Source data
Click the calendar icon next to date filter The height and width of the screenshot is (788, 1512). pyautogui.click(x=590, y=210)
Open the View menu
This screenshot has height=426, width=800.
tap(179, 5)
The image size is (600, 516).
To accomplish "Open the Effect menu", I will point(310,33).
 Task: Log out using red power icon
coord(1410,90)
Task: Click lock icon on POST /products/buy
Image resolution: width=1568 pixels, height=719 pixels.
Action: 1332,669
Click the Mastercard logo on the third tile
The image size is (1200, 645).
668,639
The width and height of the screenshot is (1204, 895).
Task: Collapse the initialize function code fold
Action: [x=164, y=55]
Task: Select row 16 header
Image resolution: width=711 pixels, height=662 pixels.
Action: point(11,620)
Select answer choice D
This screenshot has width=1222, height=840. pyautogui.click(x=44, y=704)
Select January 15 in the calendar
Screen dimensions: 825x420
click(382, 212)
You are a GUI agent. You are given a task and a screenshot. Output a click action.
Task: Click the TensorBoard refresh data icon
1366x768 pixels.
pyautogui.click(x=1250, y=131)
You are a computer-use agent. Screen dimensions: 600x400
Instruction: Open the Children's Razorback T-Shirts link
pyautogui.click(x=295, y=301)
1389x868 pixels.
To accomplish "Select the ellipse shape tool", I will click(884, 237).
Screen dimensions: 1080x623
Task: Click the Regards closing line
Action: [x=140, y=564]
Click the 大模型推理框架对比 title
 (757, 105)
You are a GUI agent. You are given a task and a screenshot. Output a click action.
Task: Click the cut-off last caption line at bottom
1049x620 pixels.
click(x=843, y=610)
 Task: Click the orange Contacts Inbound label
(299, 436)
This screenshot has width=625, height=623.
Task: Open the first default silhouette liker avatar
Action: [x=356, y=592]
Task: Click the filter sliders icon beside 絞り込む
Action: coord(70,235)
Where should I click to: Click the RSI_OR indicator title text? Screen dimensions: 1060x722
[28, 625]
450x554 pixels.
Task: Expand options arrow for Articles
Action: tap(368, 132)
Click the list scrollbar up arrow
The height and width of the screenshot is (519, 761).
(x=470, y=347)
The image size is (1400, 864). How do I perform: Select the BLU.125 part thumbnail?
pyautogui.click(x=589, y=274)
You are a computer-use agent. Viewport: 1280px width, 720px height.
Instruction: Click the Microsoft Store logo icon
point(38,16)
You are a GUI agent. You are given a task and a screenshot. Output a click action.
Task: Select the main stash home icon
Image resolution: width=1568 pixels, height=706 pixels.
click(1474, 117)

» Task item
Copy all lines above where "computer" is present.

» Response area
You are a computer-use agent. Screen dimensions: 600x400
You are a computer-use agent. Viewport: 1280px width, 720px height.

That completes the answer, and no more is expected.